Mi hanno spiegato
che "capire", nel senso ebraico del termine, significa
"gustare", "fare l'esperienza di". La conoscenza, nella
cultura ebraica, si discosta da un certo intellettualismo, eredità del mondo
greco. Per gli ebrei, conoscersi significa impregnarsi della propria storia per
darle un senso, un significato, per fare delle esperienze.
Ma si possono
accumulare le esperienze per fuggire dalla realtà, senza considerarne il senso
profondo, la portata, le conseguenze che hanno su di noi e sul nostro prossimo.
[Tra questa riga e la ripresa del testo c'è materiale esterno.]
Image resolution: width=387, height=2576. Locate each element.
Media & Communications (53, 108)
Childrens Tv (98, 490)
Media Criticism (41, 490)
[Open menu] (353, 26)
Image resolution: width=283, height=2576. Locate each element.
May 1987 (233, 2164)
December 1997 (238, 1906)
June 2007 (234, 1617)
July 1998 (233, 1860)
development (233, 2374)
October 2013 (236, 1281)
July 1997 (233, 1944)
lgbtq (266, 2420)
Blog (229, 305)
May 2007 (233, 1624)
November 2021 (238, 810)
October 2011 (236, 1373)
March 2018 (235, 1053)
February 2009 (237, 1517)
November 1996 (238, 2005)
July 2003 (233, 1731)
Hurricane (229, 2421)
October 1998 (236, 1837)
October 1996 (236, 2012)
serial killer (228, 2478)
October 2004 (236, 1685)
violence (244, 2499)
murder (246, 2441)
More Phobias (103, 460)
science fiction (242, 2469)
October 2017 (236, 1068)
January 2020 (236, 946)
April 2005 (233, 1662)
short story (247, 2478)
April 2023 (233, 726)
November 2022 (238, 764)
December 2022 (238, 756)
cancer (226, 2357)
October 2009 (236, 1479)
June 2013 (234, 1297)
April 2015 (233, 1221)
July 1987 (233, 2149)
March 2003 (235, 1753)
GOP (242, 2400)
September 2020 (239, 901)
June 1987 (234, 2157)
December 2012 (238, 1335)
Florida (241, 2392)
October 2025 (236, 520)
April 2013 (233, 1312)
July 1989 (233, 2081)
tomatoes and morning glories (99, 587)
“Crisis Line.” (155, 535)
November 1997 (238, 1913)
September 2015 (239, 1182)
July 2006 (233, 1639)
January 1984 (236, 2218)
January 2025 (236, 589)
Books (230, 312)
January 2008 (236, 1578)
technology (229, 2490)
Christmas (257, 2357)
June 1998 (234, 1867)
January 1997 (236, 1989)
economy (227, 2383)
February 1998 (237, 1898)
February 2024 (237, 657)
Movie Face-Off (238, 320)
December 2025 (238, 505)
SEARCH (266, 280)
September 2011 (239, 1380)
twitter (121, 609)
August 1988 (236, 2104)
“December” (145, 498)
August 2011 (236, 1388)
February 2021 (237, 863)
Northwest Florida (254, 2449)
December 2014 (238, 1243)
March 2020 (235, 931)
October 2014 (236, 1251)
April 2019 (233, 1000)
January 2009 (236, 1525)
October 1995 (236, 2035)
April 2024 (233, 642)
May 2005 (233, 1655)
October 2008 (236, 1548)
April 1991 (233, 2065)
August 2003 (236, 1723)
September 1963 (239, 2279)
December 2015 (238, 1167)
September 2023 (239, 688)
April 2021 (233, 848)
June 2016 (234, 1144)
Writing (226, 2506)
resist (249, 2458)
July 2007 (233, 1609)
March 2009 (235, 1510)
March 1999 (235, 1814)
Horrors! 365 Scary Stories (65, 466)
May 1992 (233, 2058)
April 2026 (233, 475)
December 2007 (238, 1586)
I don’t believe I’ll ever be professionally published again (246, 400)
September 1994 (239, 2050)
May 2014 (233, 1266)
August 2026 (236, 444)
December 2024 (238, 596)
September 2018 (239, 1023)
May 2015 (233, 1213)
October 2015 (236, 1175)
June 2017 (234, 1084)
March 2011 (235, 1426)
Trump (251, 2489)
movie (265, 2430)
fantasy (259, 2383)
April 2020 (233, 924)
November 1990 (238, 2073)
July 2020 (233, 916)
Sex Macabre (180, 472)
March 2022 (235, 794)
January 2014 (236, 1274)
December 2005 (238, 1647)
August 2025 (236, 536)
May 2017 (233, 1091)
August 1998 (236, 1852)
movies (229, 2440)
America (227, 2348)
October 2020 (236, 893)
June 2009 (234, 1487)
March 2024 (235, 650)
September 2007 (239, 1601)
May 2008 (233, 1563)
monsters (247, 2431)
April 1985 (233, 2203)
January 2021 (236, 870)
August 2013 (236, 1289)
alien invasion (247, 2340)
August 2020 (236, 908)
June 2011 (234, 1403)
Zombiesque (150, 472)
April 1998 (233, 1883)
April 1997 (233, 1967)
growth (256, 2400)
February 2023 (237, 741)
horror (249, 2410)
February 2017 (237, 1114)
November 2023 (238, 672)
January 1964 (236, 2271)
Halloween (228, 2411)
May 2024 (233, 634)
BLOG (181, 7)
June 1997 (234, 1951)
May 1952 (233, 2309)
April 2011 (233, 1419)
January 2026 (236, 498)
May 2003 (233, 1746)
Però, grazie alla riflessione, ogni evento può aiutare a costruire, a scegliere
ciò che ci fa vivere, a scegliere la vita.
Riprendiamo gli
insegnamenti dell'etimologia ebraica e concediamoci una breve digressione sul
bene e sul male. "Bene", in ebraico, si usa per i funghi commestibili
e "male" per quelli che attanagliano il nostro stomaco fino
all'agonia. Conoscersi significa appunto conoscere ciò che è bene, ciò che favorisce
la vita, e non accumulare esperienze sterili.
Alexandre
Jollien,
Elogio della debolezza, Edizioni
Qiqajon, Magnano(BI) 2001, p. 95-96
Alexandre Jollien è nato in Svizzera nel 1975 con un grave
handicap cerebrale-motorio per un parziale strangolamento causatogli dal
cordone ombelicale. Ha trascorso 17 anni in un centro specializzato per disabili,
avendo difficoltà a camminare, leggere e parlare. La scoperta della filosofia
gli cambia la vita. Una volta diplomatosi in un istituto commerciale, studia
filosofia e greco prima all’Università di Friburgo e poi a Dublino. Nel suo
ultimo libro “Cara Filosofia”, attraverso una serie di lettere ai filosofi che
l’hanno aiutato a superare l’angoscia dell’handicap e a costruire se stesso,
racconta il suo itinerario intellettuale.